EXERCISE DETAILS -
A verbatim reprint of the records below is what this exercise asks for.

RECORD EXCERPTS -
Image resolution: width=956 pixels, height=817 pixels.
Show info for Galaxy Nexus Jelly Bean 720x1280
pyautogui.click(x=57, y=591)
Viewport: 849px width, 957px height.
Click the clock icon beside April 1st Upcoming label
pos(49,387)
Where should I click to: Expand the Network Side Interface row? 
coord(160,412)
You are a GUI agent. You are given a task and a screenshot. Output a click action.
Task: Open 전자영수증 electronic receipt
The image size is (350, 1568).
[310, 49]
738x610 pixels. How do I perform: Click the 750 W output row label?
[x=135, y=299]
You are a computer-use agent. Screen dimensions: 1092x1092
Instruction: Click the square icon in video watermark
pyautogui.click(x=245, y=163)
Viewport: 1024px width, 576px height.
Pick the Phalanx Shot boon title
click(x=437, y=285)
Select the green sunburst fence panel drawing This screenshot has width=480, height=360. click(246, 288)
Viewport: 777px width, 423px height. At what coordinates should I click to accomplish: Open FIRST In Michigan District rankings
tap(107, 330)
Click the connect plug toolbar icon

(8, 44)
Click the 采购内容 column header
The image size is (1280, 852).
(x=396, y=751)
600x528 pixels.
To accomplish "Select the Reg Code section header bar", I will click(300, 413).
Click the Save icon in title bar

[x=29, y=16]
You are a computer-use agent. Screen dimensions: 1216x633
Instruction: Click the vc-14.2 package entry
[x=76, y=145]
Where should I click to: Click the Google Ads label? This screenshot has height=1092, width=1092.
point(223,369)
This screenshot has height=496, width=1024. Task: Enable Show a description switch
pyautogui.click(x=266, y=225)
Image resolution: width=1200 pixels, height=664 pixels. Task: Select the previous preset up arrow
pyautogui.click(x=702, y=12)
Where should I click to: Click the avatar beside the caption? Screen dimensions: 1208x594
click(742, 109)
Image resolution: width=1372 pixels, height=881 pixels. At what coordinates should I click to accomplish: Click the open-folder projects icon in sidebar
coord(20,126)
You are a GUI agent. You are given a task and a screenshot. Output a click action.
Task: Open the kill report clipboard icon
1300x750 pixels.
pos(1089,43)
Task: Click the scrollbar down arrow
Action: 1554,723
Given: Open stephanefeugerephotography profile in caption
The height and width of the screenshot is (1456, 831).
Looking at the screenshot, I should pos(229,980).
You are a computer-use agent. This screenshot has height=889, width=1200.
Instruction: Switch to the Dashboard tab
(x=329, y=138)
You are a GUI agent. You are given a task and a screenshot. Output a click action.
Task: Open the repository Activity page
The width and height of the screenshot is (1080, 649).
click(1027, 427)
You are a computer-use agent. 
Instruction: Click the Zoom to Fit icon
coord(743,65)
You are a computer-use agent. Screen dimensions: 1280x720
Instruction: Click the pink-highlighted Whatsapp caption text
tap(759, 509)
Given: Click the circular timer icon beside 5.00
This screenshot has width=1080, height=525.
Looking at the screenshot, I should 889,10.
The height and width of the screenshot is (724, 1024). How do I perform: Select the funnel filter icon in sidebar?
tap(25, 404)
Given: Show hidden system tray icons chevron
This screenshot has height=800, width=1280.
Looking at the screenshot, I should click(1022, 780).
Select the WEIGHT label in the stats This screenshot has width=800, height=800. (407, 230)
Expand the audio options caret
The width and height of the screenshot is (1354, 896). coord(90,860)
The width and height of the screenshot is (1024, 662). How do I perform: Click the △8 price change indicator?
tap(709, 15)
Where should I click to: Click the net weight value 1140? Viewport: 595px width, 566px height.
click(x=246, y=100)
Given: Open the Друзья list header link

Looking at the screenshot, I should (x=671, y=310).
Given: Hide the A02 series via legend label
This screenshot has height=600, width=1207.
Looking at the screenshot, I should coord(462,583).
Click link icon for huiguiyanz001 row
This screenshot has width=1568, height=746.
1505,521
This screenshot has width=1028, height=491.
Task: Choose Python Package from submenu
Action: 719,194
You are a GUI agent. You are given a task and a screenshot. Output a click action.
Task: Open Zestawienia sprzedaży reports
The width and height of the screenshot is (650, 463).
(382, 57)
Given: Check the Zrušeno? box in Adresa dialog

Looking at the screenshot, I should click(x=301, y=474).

ANSWER SPACE -
Image resolution: width=956 pixels, height=817 pixels.
Show info for Galaxy Nexus Jelly Bean 720x1280
pyautogui.click(x=57, y=591)
Viewport: 849px width, 957px height.
Click the clock icon beside April 1st Upcoming label
pos(49,387)
Where should I click to: Expand the Network Side Interface row? 
coord(160,412)
You are a GUI agent. You are given a task and a screenshot. Output a click action.
Task: Open 전자영수증 electronic receipt
The image size is (350, 1568).
[310, 49]
738x610 pixels. How do I perform: Click the 750 W output row label?
[x=135, y=299]
You are a computer-use agent. Screen dimensions: 1092x1092
Instruction: Click the square icon in video watermark
pyautogui.click(x=245, y=163)
Viewport: 1024px width, 576px height.
Pick the Phalanx Shot boon title
click(x=437, y=285)
Select the green sunburst fence panel drawing This screenshot has width=480, height=360. click(246, 288)
Viewport: 777px width, 423px height. At what coordinates should I click to accomplish: Open FIRST In Michigan District rankings
tap(107, 330)
Click the connect plug toolbar icon

(8, 44)
Click the 采购内容 column header
The image size is (1280, 852).
(x=396, y=751)
600x528 pixels.
To accomplish "Select the Reg Code section header bar", I will click(300, 413).
Click the Save icon in title bar

[x=29, y=16]
You are a computer-use agent. Screen dimensions: 1216x633
Instruction: Click the vc-14.2 package entry
[x=76, y=145]
Where should I click to: Click the Google Ads label? This screenshot has height=1092, width=1092.
point(223,369)
This screenshot has height=496, width=1024. Task: Enable Show a description switch
pyautogui.click(x=266, y=225)
Image resolution: width=1200 pixels, height=664 pixels. Task: Select the previous preset up arrow
pyautogui.click(x=702, y=12)
Where should I click to: Click the avatar beside the caption? Screen dimensions: 1208x594
click(742, 109)
Image resolution: width=1372 pixels, height=881 pixels. At what coordinates should I click to accomplish: Click the open-folder projects icon in sidebar
coord(20,126)
You are a GUI agent. You are given a task and a screenshot. Output a click action.
Task: Open the kill report clipboard icon
1300x750 pixels.
pos(1089,43)
Task: Click the scrollbar down arrow
Action: 1554,723
Given: Open stephanefeugerephotography profile in caption
The height and width of the screenshot is (1456, 831).
Looking at the screenshot, I should pos(229,980).
You are a computer-use agent. This screenshot has height=889, width=1200.
Instruction: Switch to the Dashboard tab
(x=329, y=138)
You are a GUI agent. You are given a task and a screenshot. Output a click action.
Task: Open the repository Activity page
The width and height of the screenshot is (1080, 649).
click(1027, 427)
You are a computer-use agent. 
Instruction: Click the Zoom to Fit icon
coord(743,65)
You are a computer-use agent. Screen dimensions: 1280x720
Instruction: Click the pink-highlighted Whatsapp caption text
tap(759, 509)
Given: Click the circular timer icon beside 5.00
This screenshot has width=1080, height=525.
Looking at the screenshot, I should 889,10.
The height and width of the screenshot is (724, 1024). How do I perform: Select the funnel filter icon in sidebar?
tap(25, 404)
Given: Show hidden system tray icons chevron
This screenshot has height=800, width=1280.
Looking at the screenshot, I should click(1022, 780).
Select the WEIGHT label in the stats This screenshot has width=800, height=800. (407, 230)
Expand the audio options caret
The width and height of the screenshot is (1354, 896). coord(90,860)
The width and height of the screenshot is (1024, 662). How do I perform: Click the △8 price change indicator?
tap(709, 15)
Where should I click to: Click the net weight value 1140? Viewport: 595px width, 566px height.
click(x=246, y=100)
Given: Open the Друзья list header link

Looking at the screenshot, I should (x=671, y=310).
Given: Hide the A02 series via legend label
This screenshot has height=600, width=1207.
Looking at the screenshot, I should coord(462,583).
Click link icon for huiguiyanz001 row
This screenshot has width=1568, height=746.
1505,521
This screenshot has width=1028, height=491.
Task: Choose Python Package from submenu
Action: 719,194
You are a GUI agent. You are given a task and a screenshot. Output a click action.
Task: Open Zestawienia sprzedaży reports
The width and height of the screenshot is (650, 463).
(382, 57)
Given: Check the Zrušeno? box in Adresa dialog

Looking at the screenshot, I should click(x=301, y=474).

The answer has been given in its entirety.